## DOCUMENT TEXT

....

[tor-dev] Proposal: The move to two guard nodes

Fri Apr 13 06:04:09 UTC 2018

On Sat, Mar 31, 2018 at 06:52:51AM +0000, Mike Perry wrote:
>   The main argument for switching to two guards is that because of Tor's
>   path restrictions, we're already using two guards, but we're using them
>   in a suboptimal and potentially dangerous way.
> 
>   Tor's path restrictions enforce the condition that the same node cannot
>   appear twice in the same circuit, nor can nodes from the same /16 subnet
>   or node family be used in the same circuit.
> 
>   Tor's paths are also built such that the exit node is chosen first and
>   held fixed during guard node choice, as are the IP, HSDIR, and RPs for
>   onion services. This means that whenever one of these nodes happens to
>   be the guard[4], or be in the same /16 or node family as the guard, Tor
>   will build that circuit using a second "primary" guard, as per proposal
>   271[7].
> 
>   Worse still, the choice of RP, IP, and exit can all be controlled by an
>   adversary (to varying degrees), enabling them to force the use of a
>   second guard at will.

....

## EXERCISE INSTRUCTIONS
A: Translate this sentence from the post on two guard nodes into Spanish: "Tor's path restrictions enforce the condition that the same node cannot appear twice in the same circuit, nor can nodes from the same /16 subnet or node family be used in the same circuit."
B: Return, word for word, the passage of the post on two guard nodes starting with "On Sat, Mar" and going on through "potentially dangerous way.".

## COLLECTED DATA
....

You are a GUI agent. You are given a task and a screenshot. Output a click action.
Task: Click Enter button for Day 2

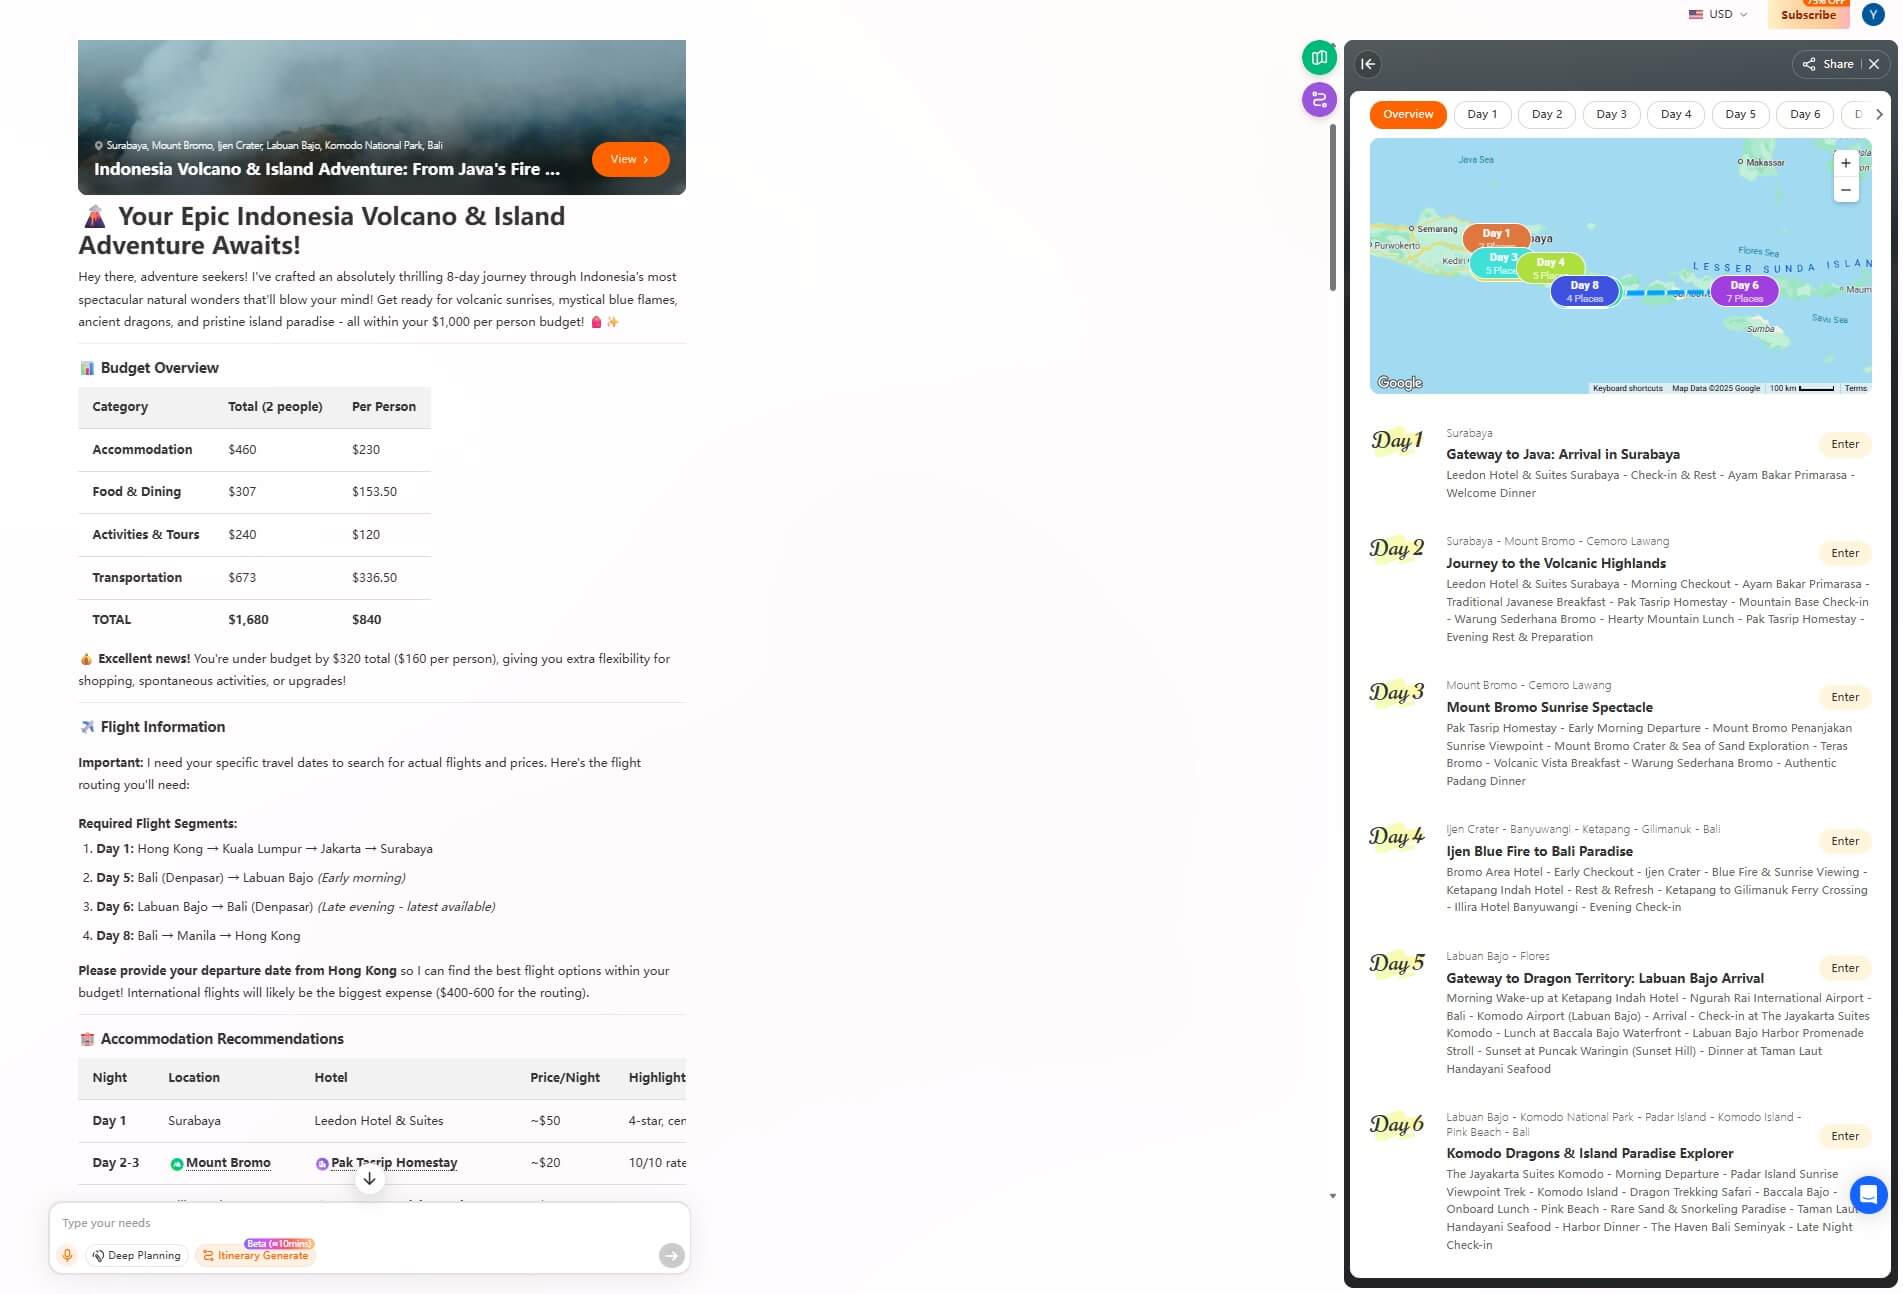(x=1844, y=553)
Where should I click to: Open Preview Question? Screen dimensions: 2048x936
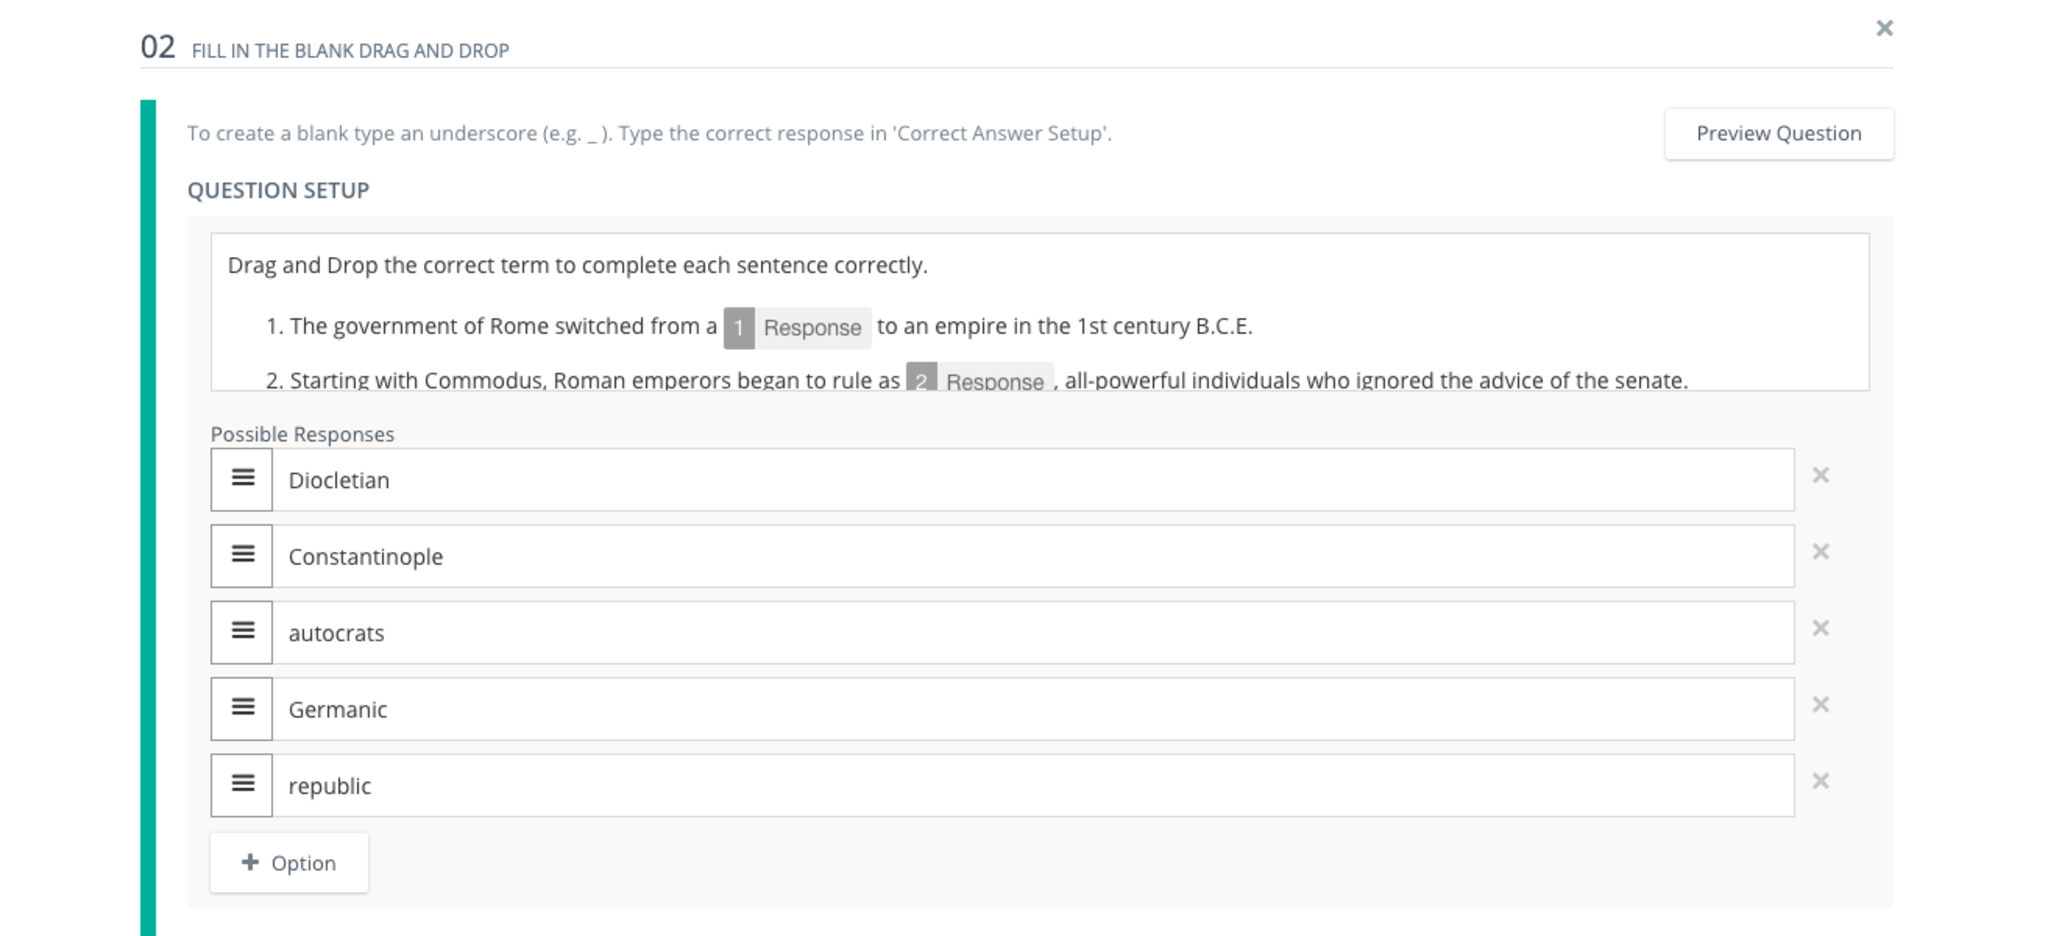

....

## WRITTEN RESPONSES
A: Las restricciones de ruta de Tor imponen la condición de que el mismo nodo no puede aparecer dos veces en el mismo circuito, ni pueden usarse en el mismo circuito nodos de la misma subred /16 o de la misma familia de nodos.

B:
On Sat, Mar 31, 2018 at 06:52:51AM +0000, Mike Perry wrote:
>   The main argument for switching to two guards is that because of Tor's
>   path restrictions, we're already using two guards, but we're using them
>   in a suboptimal and potentially dangerous way.